Civil Rights leaders meet with Roger Goodell, call for replacement of Rooney Rule
Civil Rights leaders met with Commissioner Roger Goodell on Monday and called for the NFL to replace the current Rooney Rule.
“However well-intentioned, the effect of the Rooney Rule has been for team decision-makers to regard interviews with candidates of color as an extraneous step, rather than an integral part of the hiring process,” National Urban League President and CEO Marc H. Morial said in a statement, noting that the NFL currently has only one Black head coach, two fewer than when the Rule was established. “The gravity of the situation is long past the crisis point.”
The Rooney Rule is a policy established in 2003 that requires teams to interview candidates of color for head coaching and senior football operation positions.
It has led to controversy over whether teams are interviewing candidates simply to fulfill the requirement or are seriously interested in those they meet.
Rev.
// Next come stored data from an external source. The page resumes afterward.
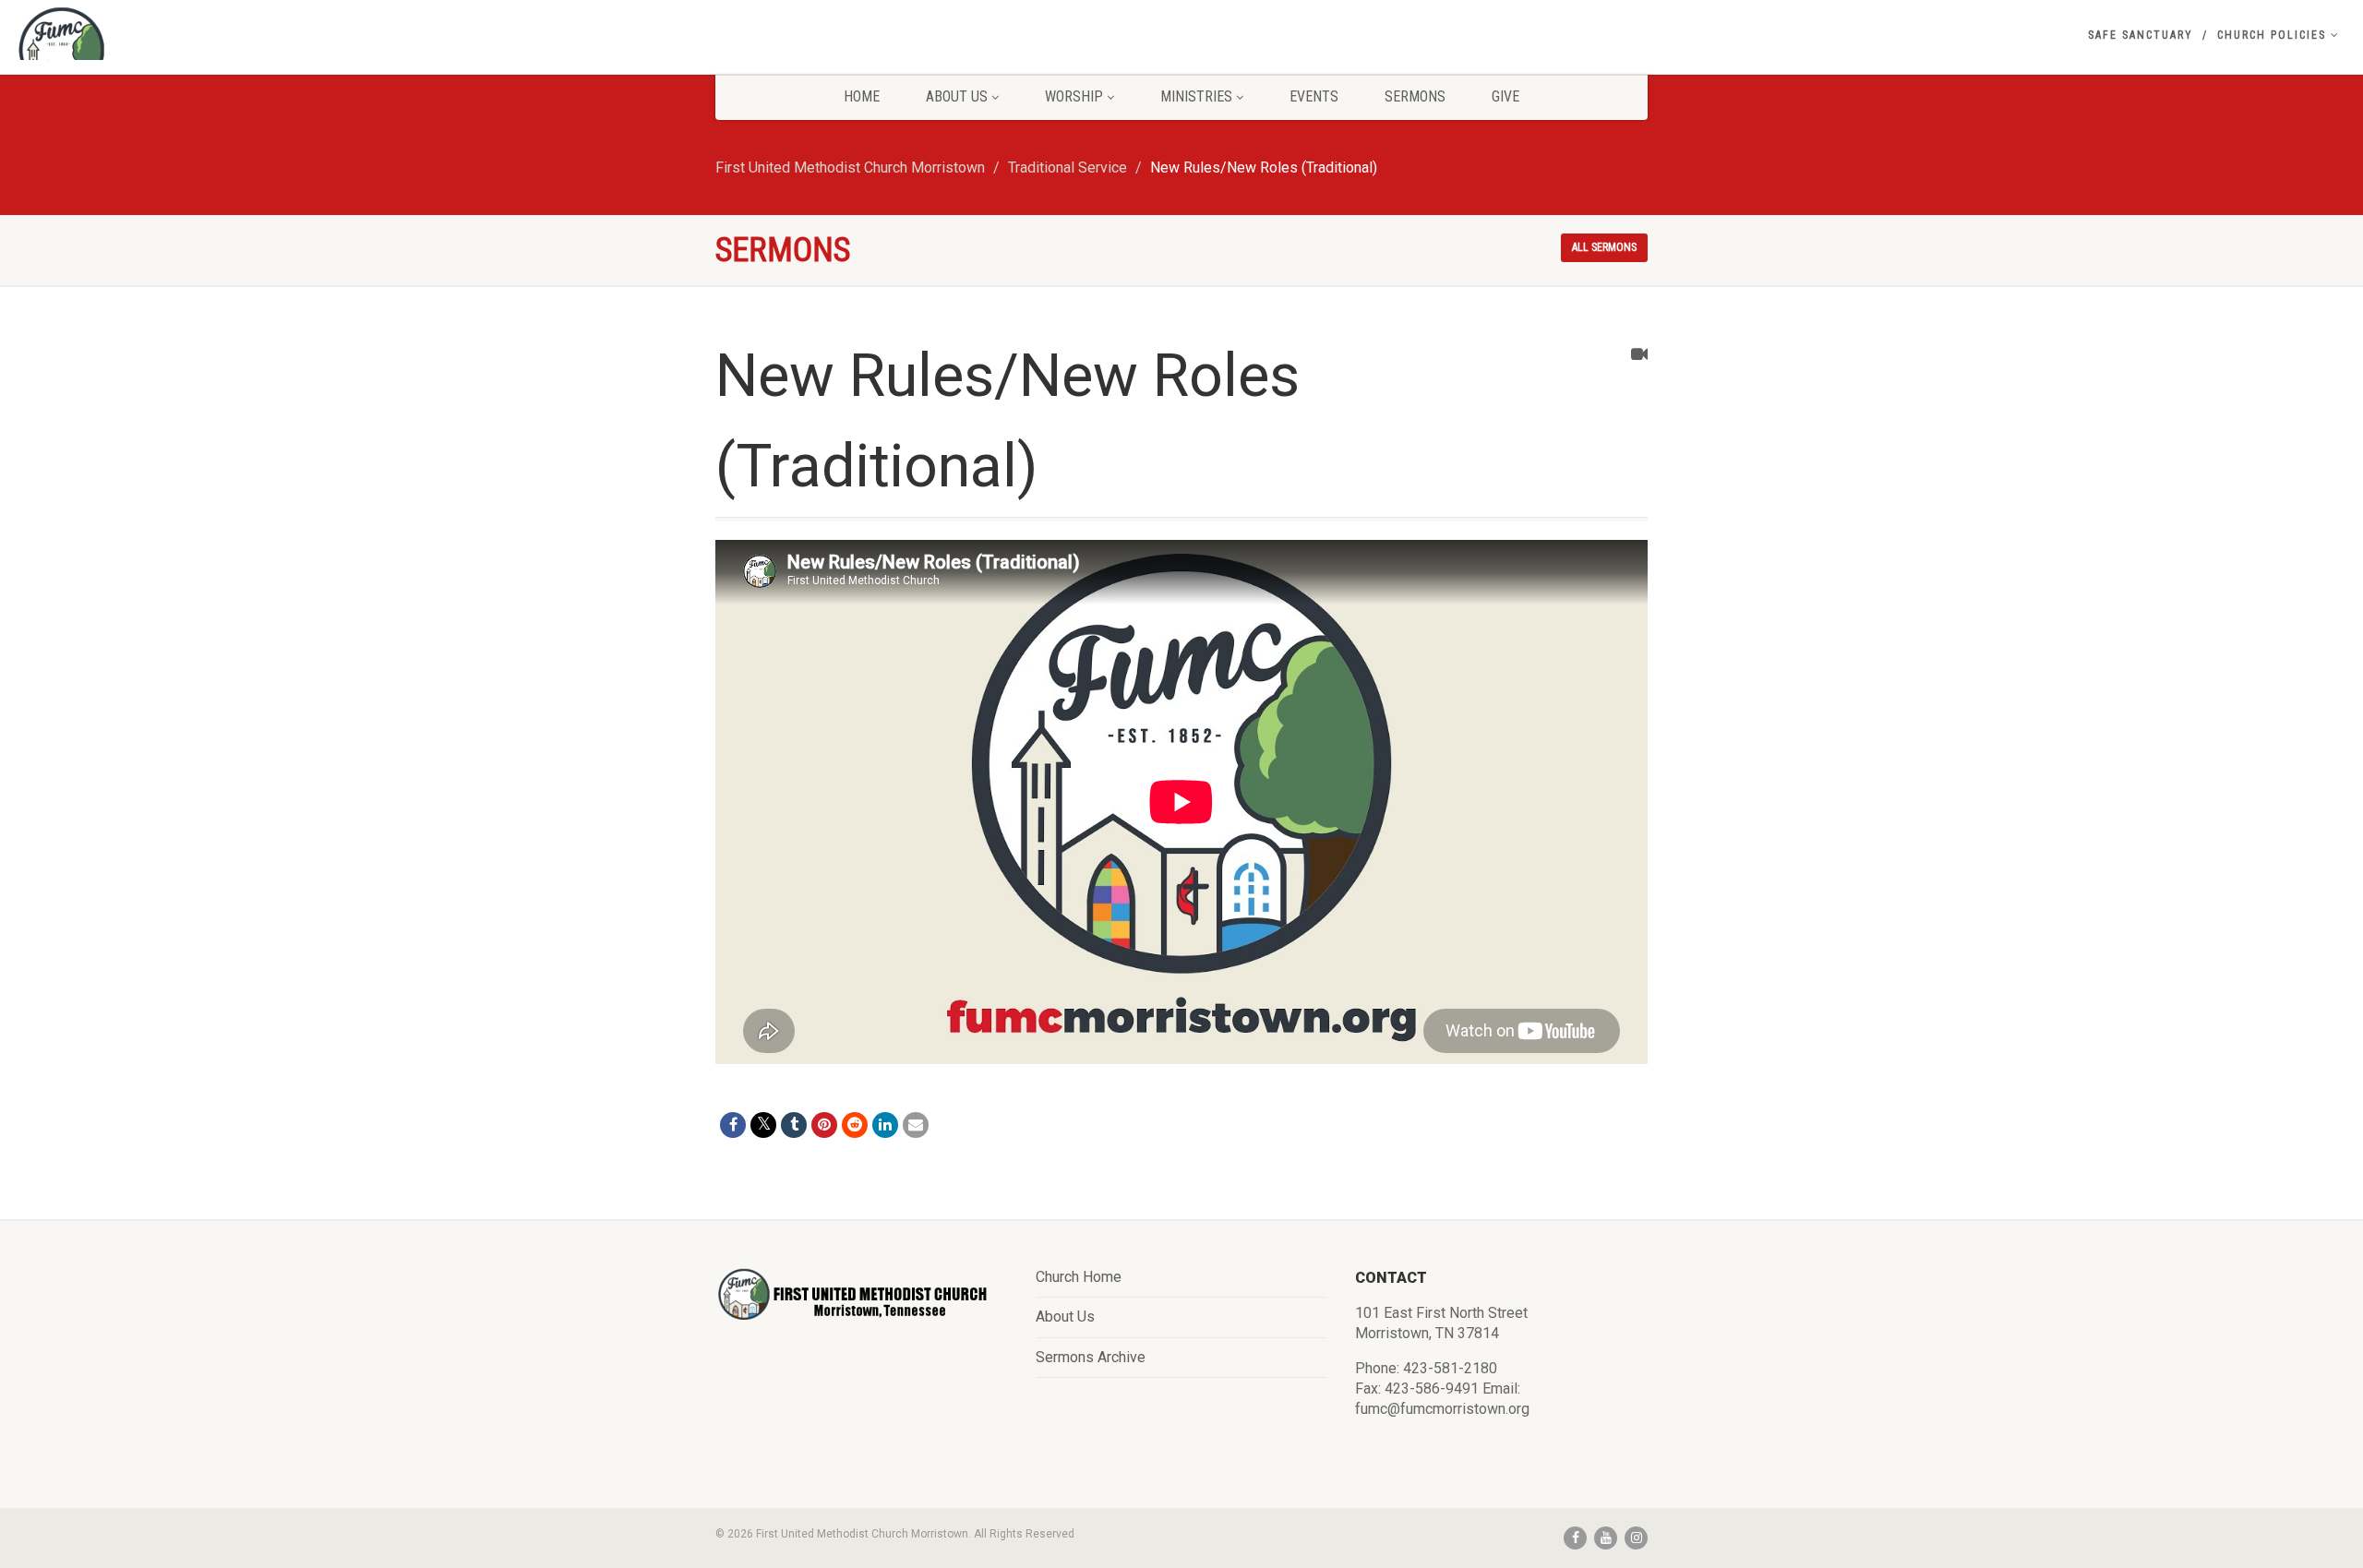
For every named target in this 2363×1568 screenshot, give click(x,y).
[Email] (916, 1125)
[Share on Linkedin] (885, 1125)
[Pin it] (824, 1125)
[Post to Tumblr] (794, 1125)
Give (1505, 96)
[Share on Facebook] (733, 1125)
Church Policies (2271, 35)
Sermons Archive (1091, 1357)
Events (1313, 96)
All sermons (1604, 247)
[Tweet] (763, 1125)
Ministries (1196, 96)
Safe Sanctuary (2140, 35)
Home (862, 96)
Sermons (1415, 96)
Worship (1074, 96)
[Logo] (394, 51)
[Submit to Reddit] (855, 1125)
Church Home (1079, 1277)
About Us (957, 96)
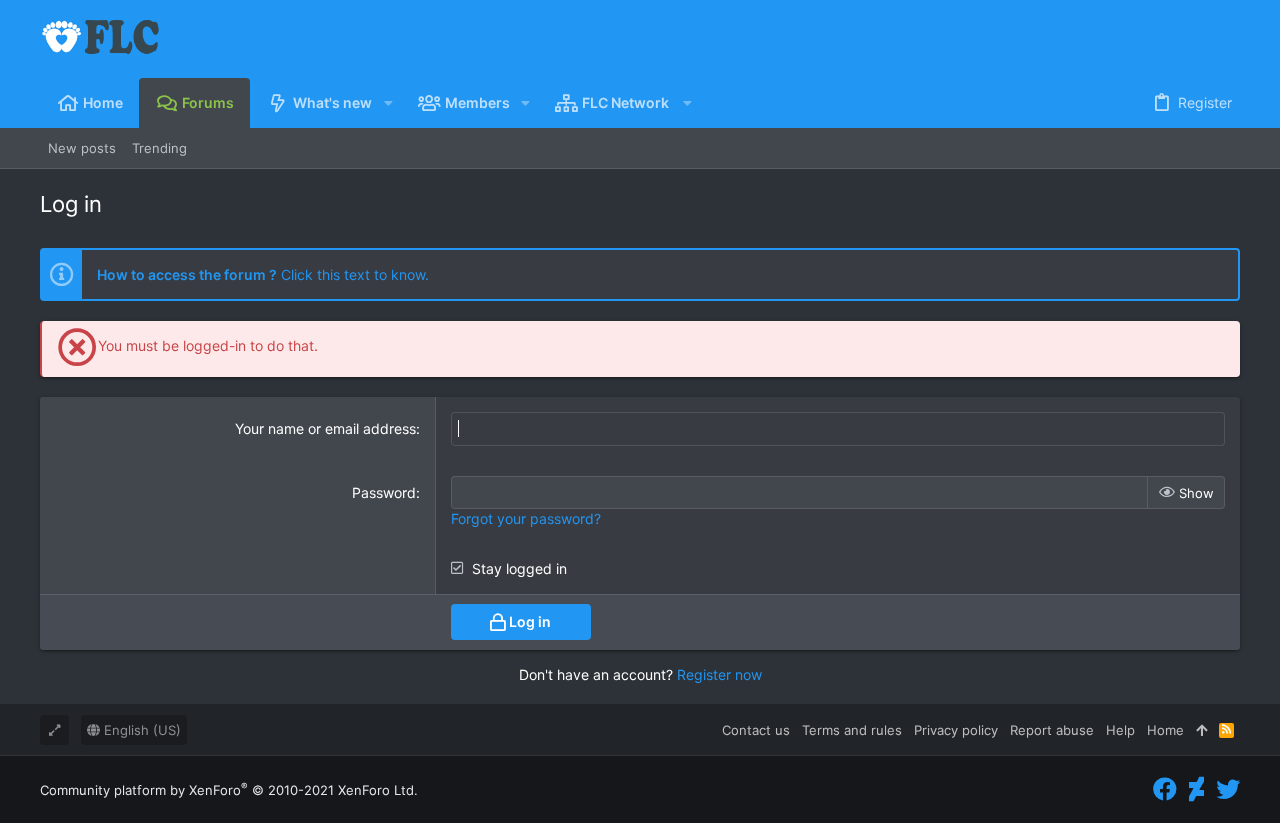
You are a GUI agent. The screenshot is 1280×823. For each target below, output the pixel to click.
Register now (719, 674)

Al Sharpton hit on that exact point.
“The Rooney Rule has been proven to be something the owners used to deceptively appear to be seeking real diversity,” Sharpton said. “We must have firm targets and timetables.”
Sharpton said the National Action Network will be approaching states and municipalities to stop public funding and tax incentives to NFL stadiums until these firm commitments on timetables and goals are solid and public.
“NAN also has begun talking to members of Congress about Congressional hearings since public funds are being used to uphold this biased enterprise,” Sharpton said. “Lastly, we will be going to major advertisers telling them they cannot continue to use our dollars in this unacceptable economic arrangement.”
The situation percolated last week when former Miami Dolphins coach Brian Flores filed a lawsuit in the Southern District of New York against the NFL and most of its member clubs — specifically, the Dolphins, New York Giants, and Denver Broncos.
Flores is claiming that he and several other potential Black head coaches have been denied opportunities to advance in the NFL due to the league’s racist hiring practices and flagrant violations of the Rooney Rule.